Gli esempi positivi ci sono, ma la situazione dimostra che gran parte dei comuni non lavorano per rendere meno fragile il territorio.
«I disastri ambientali che vedono protagonisti i fiumi italiani sono la diretta conseguenza di scelte sciagurate compiute dall´uomo – sottolinea Francesco Ferrante, direttore generale Legambiente – l’abusivismo, l’urbanizzazione delle aree golenali e la mancata manutenzione ordinaria dei corsi d’acqua, sono spesso le vere cause delle catastrofi. Questa situazione purtroppo non è solo eredità del passato, ancora oggi l’abusivismo aggredisce fiumi e torrenti e troppo spesso le opere di messa in sicurezza realizzate lungo le sponde divengono alibi per continuare a costruire in aree a rischio. Quest’anno finalmente i fondi stanziati dalla Finanziaria per la difesa del suolo tornano a crescere in modo consistente – conclude Ferrante - diventa improrogabile che soprattutto i Sindaci li spendano per interventi realmente efficaci, segnando un’inversione di tendenza verso la buona gestione del territorio, mettendo la sicurezza dei cittadini tra le priorità assolute del loro lavoro».

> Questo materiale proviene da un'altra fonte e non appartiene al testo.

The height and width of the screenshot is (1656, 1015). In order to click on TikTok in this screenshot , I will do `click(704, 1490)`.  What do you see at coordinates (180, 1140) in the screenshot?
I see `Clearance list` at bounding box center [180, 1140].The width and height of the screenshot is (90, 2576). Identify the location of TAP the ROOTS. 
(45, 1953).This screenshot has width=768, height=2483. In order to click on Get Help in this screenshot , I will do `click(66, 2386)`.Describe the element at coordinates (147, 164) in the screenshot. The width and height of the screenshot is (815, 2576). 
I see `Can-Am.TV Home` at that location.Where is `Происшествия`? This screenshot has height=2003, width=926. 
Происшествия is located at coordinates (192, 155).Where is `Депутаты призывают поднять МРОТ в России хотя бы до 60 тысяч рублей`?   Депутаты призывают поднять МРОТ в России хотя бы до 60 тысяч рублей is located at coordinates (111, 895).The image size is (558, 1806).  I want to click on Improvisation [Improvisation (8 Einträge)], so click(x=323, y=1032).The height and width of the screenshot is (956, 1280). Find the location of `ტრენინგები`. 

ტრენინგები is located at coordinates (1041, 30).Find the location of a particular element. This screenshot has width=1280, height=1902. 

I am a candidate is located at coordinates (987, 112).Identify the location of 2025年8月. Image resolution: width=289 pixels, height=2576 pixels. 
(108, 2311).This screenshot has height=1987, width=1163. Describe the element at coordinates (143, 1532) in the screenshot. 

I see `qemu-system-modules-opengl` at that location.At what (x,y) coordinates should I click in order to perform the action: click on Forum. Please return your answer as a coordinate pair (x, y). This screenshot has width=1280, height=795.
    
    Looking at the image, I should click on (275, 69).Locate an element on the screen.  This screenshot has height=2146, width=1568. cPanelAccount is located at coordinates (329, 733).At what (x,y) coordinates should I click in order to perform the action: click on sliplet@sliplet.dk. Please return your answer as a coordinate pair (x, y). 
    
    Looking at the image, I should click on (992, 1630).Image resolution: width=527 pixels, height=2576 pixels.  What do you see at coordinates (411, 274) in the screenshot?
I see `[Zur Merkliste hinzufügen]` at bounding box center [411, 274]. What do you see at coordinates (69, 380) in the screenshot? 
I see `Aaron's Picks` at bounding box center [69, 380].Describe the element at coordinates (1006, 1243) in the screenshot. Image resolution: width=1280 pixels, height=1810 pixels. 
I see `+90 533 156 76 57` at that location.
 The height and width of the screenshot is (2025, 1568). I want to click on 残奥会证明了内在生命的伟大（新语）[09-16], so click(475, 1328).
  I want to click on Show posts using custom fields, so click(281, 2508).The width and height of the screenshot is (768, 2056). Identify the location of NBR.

«Con i cambiamenti climatici in atto e le frequenti precipitazioni temporalesche intense – spiega Simone Andreotti, responsabile nazionale Protezione Civile Legambiente – oltre ai grandi fiumi è fondamentale monitorare e mettere in sicurezza l’immenso reticolo di corsi d’acqua minori italiani. Torrenti, fossi e fiumare dove si sono compiuti spesso gli scempi urbanistici più gravi, con intubazioni, discariche abusive, ponti sottostimati e con le case sin dentro gli alvei. Soprattutto in questi punti estremamente critici – conclude Andreotti - è prioritario iniziare ad abbattere le case abusive e a delocalizzare le strutture più a rischio, concretizzando interventi di qualità di messa in sicurezza».